__WHAT NEEDS TO BE DONE__.
The response should consist of the records, reproduced exactly.

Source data

┄┄┄┄┄┄┄┄┄┄

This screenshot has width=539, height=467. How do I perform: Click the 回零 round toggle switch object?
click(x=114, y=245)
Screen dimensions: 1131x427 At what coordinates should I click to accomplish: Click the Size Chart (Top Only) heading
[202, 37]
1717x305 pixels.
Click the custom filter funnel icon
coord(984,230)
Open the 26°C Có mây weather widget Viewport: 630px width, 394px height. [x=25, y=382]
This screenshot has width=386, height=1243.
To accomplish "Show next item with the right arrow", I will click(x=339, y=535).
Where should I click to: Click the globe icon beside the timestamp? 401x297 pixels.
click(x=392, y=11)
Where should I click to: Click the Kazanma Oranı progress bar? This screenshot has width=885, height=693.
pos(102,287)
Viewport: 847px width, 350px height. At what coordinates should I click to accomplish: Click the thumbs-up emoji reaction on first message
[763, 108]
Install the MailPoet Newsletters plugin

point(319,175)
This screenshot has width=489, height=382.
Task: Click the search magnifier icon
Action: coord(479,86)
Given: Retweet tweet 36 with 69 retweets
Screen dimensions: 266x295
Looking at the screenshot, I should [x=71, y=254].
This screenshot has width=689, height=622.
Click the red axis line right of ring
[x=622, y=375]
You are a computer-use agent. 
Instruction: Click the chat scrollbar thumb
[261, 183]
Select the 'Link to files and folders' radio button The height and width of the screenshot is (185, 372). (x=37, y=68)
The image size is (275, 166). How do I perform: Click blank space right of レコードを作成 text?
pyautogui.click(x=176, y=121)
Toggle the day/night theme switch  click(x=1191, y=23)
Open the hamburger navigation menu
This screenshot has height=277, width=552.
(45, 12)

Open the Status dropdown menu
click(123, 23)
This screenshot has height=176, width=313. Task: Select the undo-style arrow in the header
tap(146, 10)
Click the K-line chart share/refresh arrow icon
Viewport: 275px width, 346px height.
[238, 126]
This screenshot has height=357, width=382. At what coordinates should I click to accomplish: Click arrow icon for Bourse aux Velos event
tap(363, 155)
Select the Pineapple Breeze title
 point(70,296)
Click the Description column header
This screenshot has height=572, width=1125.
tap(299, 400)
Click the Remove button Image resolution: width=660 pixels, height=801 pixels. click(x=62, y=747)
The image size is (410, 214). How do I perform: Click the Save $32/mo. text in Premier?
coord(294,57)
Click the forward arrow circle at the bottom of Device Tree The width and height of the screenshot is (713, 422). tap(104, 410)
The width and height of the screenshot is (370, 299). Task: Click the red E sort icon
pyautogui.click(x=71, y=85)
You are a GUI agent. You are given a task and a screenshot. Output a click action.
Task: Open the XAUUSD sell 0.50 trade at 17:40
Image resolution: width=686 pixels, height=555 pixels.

┄┄┄┄┄┄┄┄┄┄

__WRITTEN RESPONSE__.
This screenshot has width=539, height=467. How do I perform: Click the 回零 round toggle switch object?
click(x=114, y=245)
Screen dimensions: 1131x427 At what coordinates should I click to accomplish: Click the Size Chart (Top Only) heading
[202, 37]
1717x305 pixels.
Click the custom filter funnel icon
coord(984,230)
Open the 26°C Có mây weather widget Viewport: 630px width, 394px height. [x=25, y=382]
This screenshot has width=386, height=1243.
To accomplish "Show next item with the right arrow", I will click(x=339, y=535).
Where should I click to: Click the globe icon beside the timestamp? 401x297 pixels.
click(x=392, y=11)
Where should I click to: Click the Kazanma Oranı progress bar? This screenshot has width=885, height=693.
pos(102,287)
Viewport: 847px width, 350px height. At what coordinates should I click to accomplish: Click the thumbs-up emoji reaction on first message
[763, 108]
Install the MailPoet Newsletters plugin

point(319,175)
This screenshot has width=489, height=382.
Task: Click the search magnifier icon
Action: coord(479,86)
Given: Retweet tweet 36 with 69 retweets
Screen dimensions: 266x295
Looking at the screenshot, I should [x=71, y=254].
This screenshot has width=689, height=622.
Click the red axis line right of ring
[x=622, y=375]
You are a computer-use agent. 
Instruction: Click the chat scrollbar thumb
[261, 183]
Select the 'Link to files and folders' radio button The height and width of the screenshot is (185, 372). (x=37, y=68)
The image size is (275, 166). How do I perform: Click blank space right of レコードを作成 text?
pyautogui.click(x=176, y=121)
Toggle the day/night theme switch  click(x=1191, y=23)
Open the hamburger navigation menu
This screenshot has height=277, width=552.
(45, 12)

Open the Status dropdown menu
click(123, 23)
This screenshot has height=176, width=313. Task: Select the undo-style arrow in the header
tap(146, 10)
Click the K-line chart share/refresh arrow icon
Viewport: 275px width, 346px height.
[238, 126]
This screenshot has height=357, width=382. At what coordinates should I click to accomplish: Click arrow icon for Bourse aux Velos event
tap(363, 155)
Select the Pineapple Breeze title
 point(70,296)
Click the Description column header
This screenshot has height=572, width=1125.
tap(299, 400)
Click the Remove button Image resolution: width=660 pixels, height=801 pixels. click(x=62, y=747)
The image size is (410, 214). How do I perform: Click the Save $32/mo. text in Premier?
coord(294,57)
Click the forward arrow circle at the bottom of Device Tree The width and height of the screenshot is (713, 422). tap(104, 410)
The width and height of the screenshot is (370, 299). Task: Click the red E sort icon
pyautogui.click(x=71, y=85)
You are a GUI agent. You are given a task and a screenshot. Output a click action.
Task: Open the XAUUSD sell 0.50 trade at 17:40
Image resolution: width=686 pixels, height=555 pixels.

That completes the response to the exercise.